At a lunchtime roundtable discussion with London First members Emma Reynolds MP, the Shadow Housing Minister set out the Labour Party’s position on a number of key themes in housing. The session, chaired by London First Director of Strategy and Policy John Dickie and kindly hosted by Savills, was a chance for Ms Reynolds to meet members closely involved in the sector as well as those with a close interest in the issues as major employers in London.

Ms Reynolds praised London First’s recent work on housing – in the form of our Moving Out and Home Truths reports – and clearly set out housing policy issues as a priority for the Labour party and a possible incoming Labour government. In her opening remarks she set out the central tenets of Labour’s critique of the current government in housing – a lack of action to address housing supply and the poor standards in the private rented sector and the need to address them. Framing her arguments, she emphasised housing being a particular issue for young people, especially in London, with many still living at home with parents unable to get on the property ladder or find suitable accommodation in private rented sector. She noted that House of Commons research had shown that by 2020 as many as 5 million young people could still be living at home.

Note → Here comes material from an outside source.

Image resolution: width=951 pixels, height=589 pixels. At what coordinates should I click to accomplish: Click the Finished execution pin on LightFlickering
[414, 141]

Ms Reynolds went on to pick out some of the key themes from the work undertaken by Sir Michael Lyons for the Labour Party which look at addressing the issues in housing supply and the need for reforms in the private rented sector to protect the rights and standards afforded to tenants. She also reiterated Labour’s desire to deal with the issue of empty properties, a problem she saw as particularly acute in London.

A lively and varied discussion followed with questions on the need for reforms to planning process, the need for institutional investment in the residential sector, the use of public sector land, addressing the issue of empty properties, the role of the social housing sector, the impact of housing pressures on major businesses as employers and promoting innovation in the sector.